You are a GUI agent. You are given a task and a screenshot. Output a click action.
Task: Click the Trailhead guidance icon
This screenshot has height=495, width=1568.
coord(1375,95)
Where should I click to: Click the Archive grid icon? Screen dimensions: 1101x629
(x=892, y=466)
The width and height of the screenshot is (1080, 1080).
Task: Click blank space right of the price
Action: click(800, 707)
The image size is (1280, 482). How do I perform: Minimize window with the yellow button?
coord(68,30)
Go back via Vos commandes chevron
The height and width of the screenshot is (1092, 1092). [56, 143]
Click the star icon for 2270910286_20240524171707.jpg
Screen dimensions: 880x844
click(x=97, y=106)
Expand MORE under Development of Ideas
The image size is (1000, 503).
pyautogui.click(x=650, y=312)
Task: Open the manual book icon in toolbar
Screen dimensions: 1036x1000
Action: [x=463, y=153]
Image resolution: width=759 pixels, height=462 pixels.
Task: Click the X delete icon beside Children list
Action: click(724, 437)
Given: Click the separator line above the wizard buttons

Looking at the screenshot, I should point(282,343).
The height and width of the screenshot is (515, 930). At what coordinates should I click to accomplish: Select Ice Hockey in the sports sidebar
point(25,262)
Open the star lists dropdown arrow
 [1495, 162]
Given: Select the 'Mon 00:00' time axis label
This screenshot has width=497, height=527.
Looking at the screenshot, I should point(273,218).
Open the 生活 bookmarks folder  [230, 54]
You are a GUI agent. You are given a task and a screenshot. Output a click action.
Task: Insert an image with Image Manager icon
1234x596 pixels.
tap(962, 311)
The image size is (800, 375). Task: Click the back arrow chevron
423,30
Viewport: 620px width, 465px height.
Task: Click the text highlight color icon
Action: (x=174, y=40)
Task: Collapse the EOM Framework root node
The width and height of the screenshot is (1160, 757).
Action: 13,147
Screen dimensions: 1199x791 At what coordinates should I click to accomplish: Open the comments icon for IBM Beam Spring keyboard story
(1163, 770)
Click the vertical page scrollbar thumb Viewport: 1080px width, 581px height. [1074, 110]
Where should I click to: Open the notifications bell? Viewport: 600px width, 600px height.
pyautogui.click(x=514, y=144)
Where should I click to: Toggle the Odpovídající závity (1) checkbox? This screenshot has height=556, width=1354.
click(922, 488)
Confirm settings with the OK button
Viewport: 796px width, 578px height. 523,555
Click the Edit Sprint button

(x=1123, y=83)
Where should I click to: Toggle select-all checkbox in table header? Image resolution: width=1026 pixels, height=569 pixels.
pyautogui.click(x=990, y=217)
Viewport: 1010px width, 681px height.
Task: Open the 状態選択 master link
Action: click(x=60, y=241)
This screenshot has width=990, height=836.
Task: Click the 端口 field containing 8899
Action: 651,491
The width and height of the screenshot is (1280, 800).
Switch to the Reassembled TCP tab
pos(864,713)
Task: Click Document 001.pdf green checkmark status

-- ACTIVITY --
Would you transcribe the listing word for word?

-- RESULT FOR THIS EXERCISE --
You are a GUI agent. You are given a task and a screenshot. Output a click action.
Task: Click the Trailhead guidance icon
This screenshot has height=495, width=1568.
coord(1375,95)
Where should I click to: Click the Archive grid icon? Screen dimensions: 1101x629
(x=892, y=466)
The width and height of the screenshot is (1080, 1080).
Task: Click blank space right of the price
Action: click(800, 707)
The image size is (1280, 482). How do I perform: Minimize window with the yellow button?
coord(68,30)
Go back via Vos commandes chevron
The height and width of the screenshot is (1092, 1092). [56, 143]
Click the star icon for 2270910286_20240524171707.jpg
Screen dimensions: 880x844
click(x=97, y=106)
Expand MORE under Development of Ideas
The image size is (1000, 503).
pyautogui.click(x=650, y=312)
Task: Open the manual book icon in toolbar
Screen dimensions: 1036x1000
Action: [x=463, y=153]
Image resolution: width=759 pixels, height=462 pixels.
Task: Click the X delete icon beside Children list
Action: click(724, 437)
Given: Click the separator line above the wizard buttons

Looking at the screenshot, I should point(282,343).
The height and width of the screenshot is (515, 930). At what coordinates should I click to accomplish: Select Ice Hockey in the sports sidebar
point(25,262)
Open the star lists dropdown arrow
 [1495, 162]
Given: Select the 'Mon 00:00' time axis label
This screenshot has width=497, height=527.
Looking at the screenshot, I should point(273,218).
Open the 生活 bookmarks folder  [230, 54]
You are a GUI agent. You are given a task and a screenshot. Output a click action.
Task: Insert an image with Image Manager icon
1234x596 pixels.
tap(962, 311)
The image size is (800, 375). Task: Click the back arrow chevron
423,30
Viewport: 620px width, 465px height.
Task: Click the text highlight color icon
Action: (x=174, y=40)
Task: Collapse the EOM Framework root node
The width and height of the screenshot is (1160, 757).
Action: 13,147
Screen dimensions: 1199x791 At what coordinates should I click to accomplish: Open the comments icon for IBM Beam Spring keyboard story
(1163, 770)
Click the vertical page scrollbar thumb Viewport: 1080px width, 581px height. [1074, 110]
Where should I click to: Open the notifications bell? Viewport: 600px width, 600px height.
pyautogui.click(x=514, y=144)
Where should I click to: Toggle the Odpovídající závity (1) checkbox? This screenshot has height=556, width=1354.
click(922, 488)
Confirm settings with the OK button
Viewport: 796px width, 578px height. 523,555
Click the Edit Sprint button

(x=1123, y=83)
Where should I click to: Toggle select-all checkbox in table header? Image resolution: width=1026 pixels, height=569 pixels.
pyautogui.click(x=990, y=217)
Viewport: 1010px width, 681px height.
Task: Open the 状態選択 master link
Action: click(x=60, y=241)
This screenshot has width=990, height=836.
Task: Click the 端口 field containing 8899
Action: 651,491
The width and height of the screenshot is (1280, 800).
Switch to the Reassembled TCP tab
pos(864,713)
Task: Click Document 001.pdf green checkmark status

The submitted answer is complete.